Are you a Horizon BCBS non–participating provider?

Our physical therapy and modality CPT codes (the ‘97’ codes) and exams provided to your patients? Do you have patients insured by BCBS carriers other than Horizon BCBS (eg – Empire BCBS, Highmark BCBS, Anthem BCBS, etc.)? If you answered yes to these questions, we encourage you to closely evaluate these patient’s EOBs for processing errors.

Most of you are aware of the Horizon BCBS policy regarding the non-payment of the ‘97’ codes and exams.

However, chiropractors often don’t realize that this policy is NOT common to all BCBS carriers. As a matter of fact, many other BCBS carriers including those listed above DO cover exams and ’97’ CPT codes when rendered by a Chiropractor (dependent on that carrier’s guidelines and the insured’s policy). That said however, these services are often denied when billed for these patients by Chiropractors in New Jersey. Why?

To understand what is happening you first need to understand the claim submission process for all BCBS patients. Horizon BCBS is the BCBS carrier for New Jersey (the ‘local plan’). There are many other BCBS carriers servicing states across the country (the ‘home plans’). Participating AND non-participating providers are required to submit claims for all BCBS patients to the ‘local plan’. This process allows Horizon BCBS to advise the ‘home plan’ on whether the provider is participating or not. In this fashion, Horizon BCBS is able to dictate how the claim should be paid for participating providers (applying Horizon BCBS fees & contract guidelines). If a provider attempts to bypass Horizon BCBS and submit the claim directly to a ‘home plan’, the claim is usually denied or returned stating ‘claim must be submitted to the local carrier’.

This requirement (for this purpose) seems reasonable relative to Horizon BCBS participating providers as they have signed a contract to accept Horizon BCBS chiropractic policies and fee schedule. It only becomes unreasonable when Horizon BCBS also dictates how non-participating providers should be paid. Remember non-participating providers have NO signed contract binding them to accept Horizon BCBS policies and fee schedule. Shouldn’t it then be simple that reimbursement for BCBS patients insured by other carriers be determined by the policy that the patient holds and the guidelines of that specific carrier?

In contacting BCBS carriers to question when such services are denied, the problem appears to be in the manner in which Horizon BCBS is forwarding the claims to the ’home plans’. Therefore the resolution to this problem seems simple enough.
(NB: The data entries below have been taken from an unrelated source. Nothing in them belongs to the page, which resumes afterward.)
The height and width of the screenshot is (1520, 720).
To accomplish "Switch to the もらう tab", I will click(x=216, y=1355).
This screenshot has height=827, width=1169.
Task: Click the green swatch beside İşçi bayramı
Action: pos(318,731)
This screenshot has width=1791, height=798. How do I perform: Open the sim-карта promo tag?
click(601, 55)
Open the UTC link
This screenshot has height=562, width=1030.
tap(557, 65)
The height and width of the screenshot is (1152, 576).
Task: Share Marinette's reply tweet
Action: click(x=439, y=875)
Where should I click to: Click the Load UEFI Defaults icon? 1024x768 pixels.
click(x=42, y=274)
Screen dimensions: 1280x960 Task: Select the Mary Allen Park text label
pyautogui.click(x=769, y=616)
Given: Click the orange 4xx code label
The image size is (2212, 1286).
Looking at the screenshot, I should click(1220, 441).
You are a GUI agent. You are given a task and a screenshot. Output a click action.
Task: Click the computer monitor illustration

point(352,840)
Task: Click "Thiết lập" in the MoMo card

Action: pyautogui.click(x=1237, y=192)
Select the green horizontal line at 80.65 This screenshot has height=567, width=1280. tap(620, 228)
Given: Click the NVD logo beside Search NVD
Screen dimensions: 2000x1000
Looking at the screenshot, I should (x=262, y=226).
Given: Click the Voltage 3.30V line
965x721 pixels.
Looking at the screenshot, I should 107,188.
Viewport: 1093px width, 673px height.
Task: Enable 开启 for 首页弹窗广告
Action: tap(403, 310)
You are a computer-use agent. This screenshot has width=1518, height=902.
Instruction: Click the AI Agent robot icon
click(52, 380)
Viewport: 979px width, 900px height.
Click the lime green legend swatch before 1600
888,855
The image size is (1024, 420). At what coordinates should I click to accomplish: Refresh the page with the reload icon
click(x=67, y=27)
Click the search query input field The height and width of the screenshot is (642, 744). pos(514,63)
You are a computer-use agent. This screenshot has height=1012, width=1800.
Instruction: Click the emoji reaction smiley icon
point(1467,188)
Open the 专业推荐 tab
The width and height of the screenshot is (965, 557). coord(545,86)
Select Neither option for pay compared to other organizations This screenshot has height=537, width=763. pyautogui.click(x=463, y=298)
When Horizon BCBS receives a claim for a member insured by a BCBS carrier (other than Horizon) from a non-participating provider, the claim should be forward on simply indicating: This is not a Horizon BCBS participating provider. We are unable to dictate how the claim should be processed. Please process per the carrier’s policies and guidelines.

In closing, this issue can be summed up by simply saying – If there is no signed contract between non-participating providers & Horizon BCBS the only function BCBS should have in claim processing is to indicate such and pass the claim through to the ‘home plan’.